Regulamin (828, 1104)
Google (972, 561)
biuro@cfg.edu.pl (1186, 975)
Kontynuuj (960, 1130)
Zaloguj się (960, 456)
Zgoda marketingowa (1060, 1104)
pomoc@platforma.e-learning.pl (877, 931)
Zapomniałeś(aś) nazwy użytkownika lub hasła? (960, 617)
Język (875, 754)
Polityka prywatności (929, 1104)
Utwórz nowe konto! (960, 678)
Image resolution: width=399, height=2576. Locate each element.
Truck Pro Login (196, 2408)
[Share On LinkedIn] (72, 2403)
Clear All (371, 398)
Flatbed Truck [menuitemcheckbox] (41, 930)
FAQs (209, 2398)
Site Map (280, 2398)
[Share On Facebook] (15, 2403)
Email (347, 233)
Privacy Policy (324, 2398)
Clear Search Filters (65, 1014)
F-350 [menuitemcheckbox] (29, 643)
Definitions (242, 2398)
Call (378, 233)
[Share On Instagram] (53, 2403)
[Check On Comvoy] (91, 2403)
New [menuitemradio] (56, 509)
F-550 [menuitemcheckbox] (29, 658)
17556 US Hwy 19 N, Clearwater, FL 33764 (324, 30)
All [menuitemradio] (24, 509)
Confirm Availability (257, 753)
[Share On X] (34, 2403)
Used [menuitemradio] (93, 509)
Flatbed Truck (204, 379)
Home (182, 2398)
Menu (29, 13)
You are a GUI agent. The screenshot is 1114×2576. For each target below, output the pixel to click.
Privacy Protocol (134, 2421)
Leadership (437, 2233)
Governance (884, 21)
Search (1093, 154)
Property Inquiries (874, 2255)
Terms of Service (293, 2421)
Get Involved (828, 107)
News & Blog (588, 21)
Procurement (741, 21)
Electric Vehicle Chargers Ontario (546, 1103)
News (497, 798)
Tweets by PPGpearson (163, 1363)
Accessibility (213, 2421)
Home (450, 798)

= = =

TASK DIRECTIONS:
The reply should consist of the full listing, copied exactly.

RESPONSE TO THE EXERCISE:
Regulamin (828, 1104)
Google (972, 561)
biuro@cfg.edu.pl (1186, 975)
Kontynuuj (960, 1130)
Zaloguj się (960, 456)
Zgoda marketingowa (1060, 1104)
pomoc@platforma.e-learning.pl (877, 931)
Zapomniałeś(aś) nazwy użytkownika lub hasła? (960, 617)
Język (875, 754)
Polityka prywatności (929, 1104)
Utwórz nowe konto! (960, 678)
Image resolution: width=399, height=2576. Locate each element.
Truck Pro Login (196, 2408)
[Share On LinkedIn] (72, 2403)
Clear All (371, 398)
Flatbed Truck [menuitemcheckbox] (41, 930)
FAQs (209, 2398)
Site Map (280, 2398)
[Share On Facebook] (15, 2403)
Email (347, 233)
Privacy Policy (324, 2398)
Clear Search Filters (65, 1014)
F-350 [menuitemcheckbox] (29, 643)
Definitions (242, 2398)
Call (378, 233)
[Share On Instagram] (53, 2403)
[Check On Comvoy] (91, 2403)
New [menuitemradio] (56, 509)
F-550 [menuitemcheckbox] (29, 658)
17556 US Hwy 19 N, Clearwater, FL 33764 (324, 30)
All [menuitemradio] (24, 509)
Confirm Availability (257, 753)
[Share On X] (34, 2403)
Used [menuitemradio] (93, 509)
Flatbed Truck (204, 379)
Home (182, 2398)
Menu (29, 13)
You are a GUI agent. The screenshot is 1114×2576. For each target below, output the pixel to click.
Privacy Protocol (134, 2421)
Leadership (437, 2233)
Governance (884, 21)
Search (1093, 154)
Property Inquiries (874, 2255)
Terms of Service (293, 2421)
Get Involved (828, 107)
News & Blog (588, 21)
Procurement (741, 21)
Electric Vehicle Chargers Ontario (546, 1103)
News (497, 798)
Tweets by PPGpearson (163, 1363)
Accessibility (213, 2421)
Home (450, 798)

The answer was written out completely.